The RBI is scheduled to announce its bi-monthly monetary policy review on August 6 at the end of the three-day meeting -August 4-6 - of the Monetary Policy Committee (MPC).               

The RBI Governor-headed six-member MPC decides on the key policy rates. The panel had left the rates unchanged last time citing concerns on inflation.

“Higher commodity prices and rising global prices post the robust recovery in a few industrial countries will have implications on production costs.
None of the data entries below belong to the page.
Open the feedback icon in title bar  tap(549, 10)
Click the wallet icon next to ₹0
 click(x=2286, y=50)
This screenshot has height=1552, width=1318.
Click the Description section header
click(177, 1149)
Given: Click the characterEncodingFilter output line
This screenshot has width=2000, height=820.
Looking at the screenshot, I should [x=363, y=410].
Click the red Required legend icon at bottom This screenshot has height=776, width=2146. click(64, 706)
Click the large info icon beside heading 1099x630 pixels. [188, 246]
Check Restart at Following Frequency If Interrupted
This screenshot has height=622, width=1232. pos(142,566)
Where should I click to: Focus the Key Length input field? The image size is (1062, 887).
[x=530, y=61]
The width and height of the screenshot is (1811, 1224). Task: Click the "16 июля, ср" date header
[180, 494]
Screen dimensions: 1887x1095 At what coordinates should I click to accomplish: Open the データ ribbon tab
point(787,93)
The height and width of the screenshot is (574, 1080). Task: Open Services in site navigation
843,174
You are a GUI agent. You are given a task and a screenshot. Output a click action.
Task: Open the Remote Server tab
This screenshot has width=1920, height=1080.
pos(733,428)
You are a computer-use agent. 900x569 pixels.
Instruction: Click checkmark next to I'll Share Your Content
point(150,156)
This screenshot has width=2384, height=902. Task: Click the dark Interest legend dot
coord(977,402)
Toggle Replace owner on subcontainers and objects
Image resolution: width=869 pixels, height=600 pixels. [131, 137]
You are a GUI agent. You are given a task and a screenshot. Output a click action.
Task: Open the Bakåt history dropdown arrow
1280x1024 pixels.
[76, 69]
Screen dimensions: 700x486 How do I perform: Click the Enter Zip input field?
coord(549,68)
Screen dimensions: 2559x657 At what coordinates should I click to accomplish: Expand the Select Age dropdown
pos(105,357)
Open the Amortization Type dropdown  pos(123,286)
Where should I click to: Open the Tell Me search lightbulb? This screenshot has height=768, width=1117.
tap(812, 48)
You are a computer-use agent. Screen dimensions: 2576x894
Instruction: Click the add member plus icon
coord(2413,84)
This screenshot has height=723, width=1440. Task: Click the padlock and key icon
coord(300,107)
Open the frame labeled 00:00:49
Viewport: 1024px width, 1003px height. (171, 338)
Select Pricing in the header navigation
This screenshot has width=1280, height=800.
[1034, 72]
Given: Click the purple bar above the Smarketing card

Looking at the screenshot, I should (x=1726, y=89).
We expect the RBI to be in a wait-and-watch mode as it has limited elbow room to manoeuvre monetary policies,” opined Rumki Majumdar, Economist, Deloitte India.  Shriram Transport Finance Managing Director and CEO Umesh Revankar too said the central bank will keep the repo rate at the present level despite higher inflation.

“The rise in inflation is because of the fuel prices, which will get normalise (in sometime), and the inflation pressure will ease,”Revankar said.

The Reserve Bank, which mainly factors in the retail inflation while arriving at its monetary policy, has been mandated by the government to keep Consumer Price Index (CPI) based inflation at 4 per cent with a margin of 2 per cent on either



side.

Inflation ruled above the tolerance band during June-November 2020 and has again moved above the upper tolerance threshold in May and June 2021.

The sense is that inflation will persist at these elevated levels for some months before easing in the third quarter of 2021-22 when the kharif harvest arrives in markets, a recent RBI article said.

Ranen Banerjee, Leader - Economic Advisory Services, PwC India said that given the status quo stance taken by the US FOMC as well as other major monetary authorities with the inflation being viewed as transitory, “we can expect a similar status quo announcement by the MPC too”.

Growth concerns and weak demand conditions owing to impact of second wave of Covid on employment and declining labour force participation rate combined with nervousness of a possible third wave, puts constraints on any change in stance by the MPC, he said.

 Further, tranches of GSAPs and OMOs can be expected to keep the yield on G-Secs from rising as there is a constant upward pressure on it owing to higher borrowing programme of government and inflationary pressures, Banerjee said.

A BofA Global Research report said: “We expect the RBI MPC to look through the transitory hump in inflation and stick with a unanimous dovish pause in the upcoming August 6 policy.

The MPC is likely to revise up its FY22 average CPI inflation forecast slightly from the previous 5.1 per cent and flag potential upside risks.”